Протеолитические свойства микроорганизмов

Некоторые виды микроорганизмов продуцируют и выделяют во внешнюю сре­ду протеолитические ферменты — протеазы, катализирующие расщепление белков. В результате расщепления молекулы белка образуются высокомолекулярные промежуточные про­дукты распада — пептоны, альбумозы и полипептиды. Под действием других протеолитических ферментов пептоны в свою очередь расщепляются на полипептиды (соединения двух или нескольких аминокислот) и отдельные аминокис­лоты.

Для выявления протеолитических ферментов исследуемую культуру микроба засевают в питательную среду, содержа­щую тот или иной белок. Чаще всего для этой цели приме­няют желатин, реже — свернутую лошадиную сыворотку, коа­гулированный яичный белок, молоко или кусочки вареного мяса.

Протеолитическая активность одного и того же микроба при определении ее на разных питательных средах будет проявляться неодинаково, что обусловлено специфичностью ферментов. Поэтому для разных видов микробов рекоменду­ют питательные среды различного состава.

Определение протеолитической активно­сти микробов

а) На желатине. Мясо-пептонный желатин разливают в пробирки столбиком по 5— 6 мл. Посев производят уколом, погружая петлю с исследуе­мой культурой в глубь питательной среды до дна пробирки. Микробы, способные расти при низкой температуре, остав­ляют стоять в комнате при 20—22°С. Остальные посевы ин­кубируют в термостате при 37°С. Вместе с опытными про­бирками в термостат ставят одну или две пробирки с неза­сеянным желатином для контроля. При температуре 37°С желатин плавится, поэтому после инкубации пробирки, вы­нутые из термостата, опускают в холодную воду или ставят в холодильник. После застудневания желатина в контроль­ных пробирках приступают к просмотру роста и учету изме­нений в питательной среде опытных пробирок. Там, где под действием фермента желатиназы произошло расщепление белков желатина, отмечается разжижение питательной сре­ды. Пробирки, в которых после суточного инкубирования среда остается без изменения, оставляют в термостате. Наблю­дение за изменением среды ведется в течение 20 суток. В прото­коле исследования обязательно отмечают день появления признаков разжижения среды, степень и характер ее разжи­жения.

б) На молочном агаре Эйкмана. Молочный агар Эйкмана, разлитый и остуженный в чашках Петри, засевают исследуемой культурой микробов. Посев делают петлей или шпателем так, чтобы получить изолированные ко­лонии. Через 24—48 ч инкубации в термостате культуры, продуцирующие протеолитический фермент, обусловливают пептонизацию молочного белка — казеина, в результате чего вокруг таких колоний образуются прозрачные зоны, четко выделяющиеся на общем молочно-мутном фоне среды.
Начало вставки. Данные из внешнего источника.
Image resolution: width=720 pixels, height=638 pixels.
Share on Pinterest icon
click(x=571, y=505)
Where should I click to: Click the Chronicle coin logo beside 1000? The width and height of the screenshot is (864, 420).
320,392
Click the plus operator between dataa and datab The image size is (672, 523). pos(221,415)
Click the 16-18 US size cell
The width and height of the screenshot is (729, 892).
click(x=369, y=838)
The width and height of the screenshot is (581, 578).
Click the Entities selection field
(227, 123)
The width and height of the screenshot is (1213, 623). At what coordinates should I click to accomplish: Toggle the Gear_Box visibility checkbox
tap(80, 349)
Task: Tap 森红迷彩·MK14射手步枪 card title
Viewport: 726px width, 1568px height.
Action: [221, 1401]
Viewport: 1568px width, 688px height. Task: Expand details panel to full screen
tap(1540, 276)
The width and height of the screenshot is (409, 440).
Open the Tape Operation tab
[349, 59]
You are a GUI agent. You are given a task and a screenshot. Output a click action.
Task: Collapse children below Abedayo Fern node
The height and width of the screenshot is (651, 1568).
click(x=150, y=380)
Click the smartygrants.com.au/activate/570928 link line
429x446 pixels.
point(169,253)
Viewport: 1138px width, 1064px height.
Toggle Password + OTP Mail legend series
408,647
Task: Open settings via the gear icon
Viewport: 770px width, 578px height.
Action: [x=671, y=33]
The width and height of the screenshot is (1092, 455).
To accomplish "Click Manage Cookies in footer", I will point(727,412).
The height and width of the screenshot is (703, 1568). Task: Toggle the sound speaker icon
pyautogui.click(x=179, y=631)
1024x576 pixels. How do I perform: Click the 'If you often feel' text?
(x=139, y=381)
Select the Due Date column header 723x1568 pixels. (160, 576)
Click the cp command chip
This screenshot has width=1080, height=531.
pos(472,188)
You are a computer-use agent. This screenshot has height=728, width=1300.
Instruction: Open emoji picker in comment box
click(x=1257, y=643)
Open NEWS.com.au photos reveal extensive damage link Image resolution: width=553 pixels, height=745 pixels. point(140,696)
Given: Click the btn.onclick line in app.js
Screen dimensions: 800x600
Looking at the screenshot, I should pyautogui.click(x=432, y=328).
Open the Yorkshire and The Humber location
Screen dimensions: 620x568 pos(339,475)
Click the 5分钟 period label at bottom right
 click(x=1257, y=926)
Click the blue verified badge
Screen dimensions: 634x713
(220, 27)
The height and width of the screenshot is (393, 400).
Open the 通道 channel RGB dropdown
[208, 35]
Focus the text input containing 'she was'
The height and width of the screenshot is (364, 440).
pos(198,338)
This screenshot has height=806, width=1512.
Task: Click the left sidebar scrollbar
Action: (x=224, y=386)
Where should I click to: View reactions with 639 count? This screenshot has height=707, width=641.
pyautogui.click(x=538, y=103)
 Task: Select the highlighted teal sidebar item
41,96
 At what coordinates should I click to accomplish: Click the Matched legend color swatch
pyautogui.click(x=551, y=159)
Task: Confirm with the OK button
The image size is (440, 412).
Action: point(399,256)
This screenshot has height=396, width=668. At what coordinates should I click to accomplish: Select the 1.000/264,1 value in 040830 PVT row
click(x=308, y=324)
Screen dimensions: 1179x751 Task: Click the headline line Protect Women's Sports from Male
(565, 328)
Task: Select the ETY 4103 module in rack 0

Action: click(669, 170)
в) На свернутой кровяной сыворотке. Куль­туру исследуемых аэробных микробов засевают на чашки, анаэробных — уколом в столбик свернутой лошадиной сыво­ротки, инкубируют в термостате при 37°С. Штам­мы, продуцирующие протеолитические ферменты, разжижая питательную среду, образуют углубления вокруг колоний или на поверхности столбика среды.

г) В бульоне с куриным яичным белком. В пробирку с мясо-пептонным бульоном или бульоном Хоттингера, содержащим кусочек свернутого куриного белка, вносят одну петлю исследуемой культуры микроба. Посевы просматривают ежедневно в течение 5 дней. Протеолитически активные культуры микробов расщепляют коагу­лированный яичный белок; кусочки белка, содержавшиеся в среде, заметно уменьшаются в размере, превращаясь в крошкообразную массу, или полностью растворяются.

Аналогичным образом проявляются протеолитические свойства микробов в средах с кусочком вареного мяса.

Некоторые виды патогенных микробов с выраженной про­теолитической активностью обладают способностью расщеп­лять белок и пептон до продуктов глубокого распада: индо­ла, сероводорода, мочевины и аммиака.

При определении видов и дифференциации разновидно­стей патогенных микробов наибольшее значение имеет выяв­ление двух первых продуктов: индола и сероводорода.

Определение индола в культуре микроор­ганизмов

Индол образуется при расщеплении сложной гетероциклической аминокислоты — триптофана. Для выявления индолообразования петлю исследуемой культуры засевают в среду Строгова или другие среды, рекомендуемые для обнаружения индола. Тотчас после посева в пробирку вносят полоску индикаторной бумаги, пропитанную раствором щавелевой кислоты, так, чтобы индика­торная бумага не касалась питательной среды. Для этого верхнюю треть бумажной полоски прижимают пробкой к стенке пробирки. Посевы инкубируют 24—48 ч при темпера­туре 37°С. Образование индола определяют по окрашиванию нижнего конца индикаторной бумаги в бледно-розовый цвет, хорошо заметный в проходящем свете.